>>>>>

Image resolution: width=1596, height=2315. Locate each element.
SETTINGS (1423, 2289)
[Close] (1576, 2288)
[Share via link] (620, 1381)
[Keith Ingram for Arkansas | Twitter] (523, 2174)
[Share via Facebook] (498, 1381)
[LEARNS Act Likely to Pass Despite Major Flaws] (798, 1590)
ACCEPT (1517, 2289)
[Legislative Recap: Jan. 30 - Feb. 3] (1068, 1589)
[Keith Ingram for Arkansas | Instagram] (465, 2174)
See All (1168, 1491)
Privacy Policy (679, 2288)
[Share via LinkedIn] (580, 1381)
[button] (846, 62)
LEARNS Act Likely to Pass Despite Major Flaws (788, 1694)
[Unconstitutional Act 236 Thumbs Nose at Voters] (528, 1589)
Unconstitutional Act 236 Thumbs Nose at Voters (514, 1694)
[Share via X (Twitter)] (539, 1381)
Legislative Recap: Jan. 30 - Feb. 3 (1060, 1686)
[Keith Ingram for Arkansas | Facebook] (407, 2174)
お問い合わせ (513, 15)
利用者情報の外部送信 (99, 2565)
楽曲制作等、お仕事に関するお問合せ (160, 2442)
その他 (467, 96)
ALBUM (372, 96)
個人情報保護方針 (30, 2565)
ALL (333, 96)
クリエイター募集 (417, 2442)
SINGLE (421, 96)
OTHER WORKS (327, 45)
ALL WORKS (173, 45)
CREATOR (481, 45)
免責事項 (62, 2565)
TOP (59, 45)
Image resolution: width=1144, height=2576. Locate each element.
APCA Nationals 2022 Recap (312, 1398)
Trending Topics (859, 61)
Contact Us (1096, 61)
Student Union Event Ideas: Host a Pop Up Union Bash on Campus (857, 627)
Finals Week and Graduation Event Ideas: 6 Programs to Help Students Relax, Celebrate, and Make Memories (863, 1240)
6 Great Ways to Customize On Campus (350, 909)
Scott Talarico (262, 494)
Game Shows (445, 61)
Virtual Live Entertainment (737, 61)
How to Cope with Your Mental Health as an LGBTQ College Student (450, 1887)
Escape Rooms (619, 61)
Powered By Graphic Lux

<<<<<

**Requirement**
Match on "Locate": copy every line in the records that has it.

**Solution for this task**
Image resolution: width=1596, height=2315. Locate each element.
Image resolution: width=1144, height=2576. Locate each element.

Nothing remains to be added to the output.